The Los Angeles Unified School District no longer plans to suspend Daniel Pearl Magnet High School journalism teacher and magazine adviser Adriana Chavira as originally planned following an outpouring of support from media associations and the family of the slain journalist whose name adorns the school.
A hearing officer accepted Chavira’s appeal of the suspension Sept. 16 but did not provide a reason, Chavira said in an interview.
“It is definitely a great sense of relief,” she said. “This has dragged on way too long. It should have never happened.”
Chavira faced a three-day suspension — and potential termination — for refusing to remove the name of an unvaccinated librarian from an article in the Pearl Post, the student-run magazine at Daniel Pearl Magnet High School in Lake Balboa. The story, written and edited by students, reported on the closure of the school’s library due to the teacher-librarian Greta Enszer’s decision not to follow LAUSD’s vaccination mandate.

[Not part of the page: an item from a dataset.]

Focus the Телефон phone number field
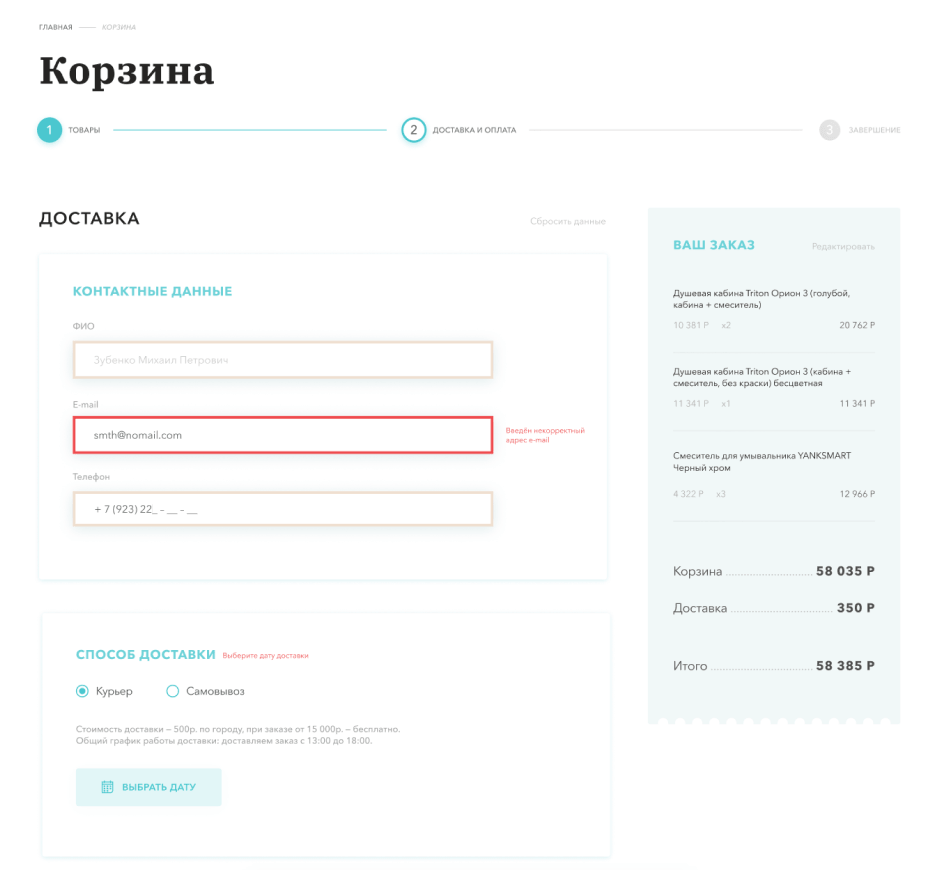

Chavira was ordered to remove the name and warned she could face discipline for insubordination if she did not comply. The administration accused her of disclosing confidential information and cited the Health Insurance Portability and Accountability Act, or HIPAA, a law protecting the release of an individual’s health information by medical providers, insurers and health plan administrators.

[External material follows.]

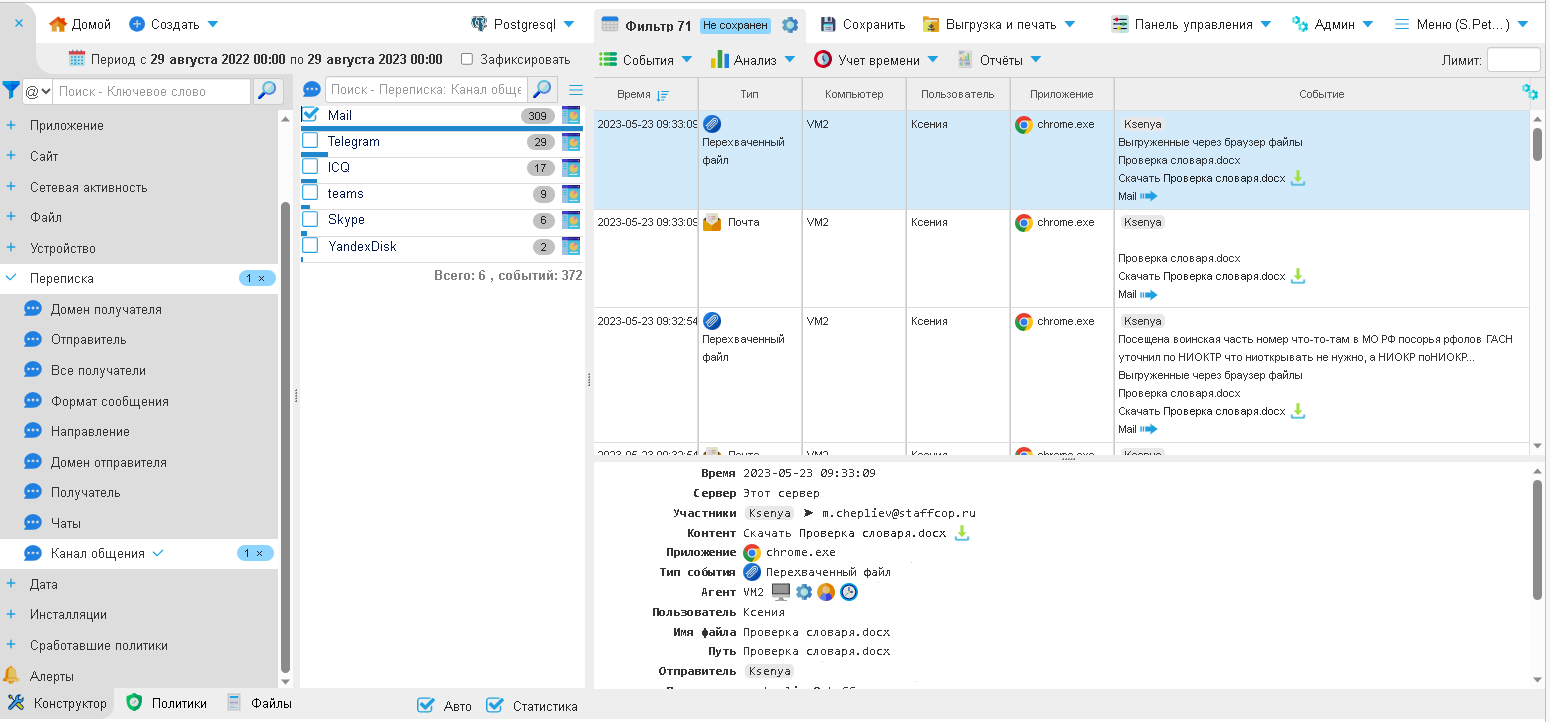The height and width of the screenshot is (722, 1550).
Task: Open the Анализ menu
Action: [x=753, y=60]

The magazine adviser left the decision up to her students. They decided to leave the article up after meeting with an attorney with the Student Press Law Center.
“The information was newsworthy and it was definitely not libelous,” Chavira said.
California’s Education Code explicitly provides student publications with freedom of the press, regardless of whether the district funds their work. The same state law further bars schools from dismissing, suspending, disciplining or transferring an employee for protecting a pupil exercising that freedom.
Pressure from the journalism community and Daniel Pearl’s family helped with her fight, she said. Pearl was a Wall Street Journal reporter captured and killed while on assignment in Pakistan. His father, Judea Pearl, the president of the Daniel Pearl Foundation, joined with more than a dozen journalism organizations to call on LAUSD to reconsider the disciplinary action.
Following the reversal, Chavira said she hopes the attention brought to the topic will raise awareness about student journalists’ rights at other school districts in California.
“I want them to know they do have a right on campus to publish what they want, as long as they do solid reporting,” she said. “I also hope that advisers are willing to stick up for their students and not just follow what administrators want in their publications.”
Only about 20 states in the country have laws supporting student publications, Chavira said.
“We definitely need more states to give these protections to student journalists,” she said.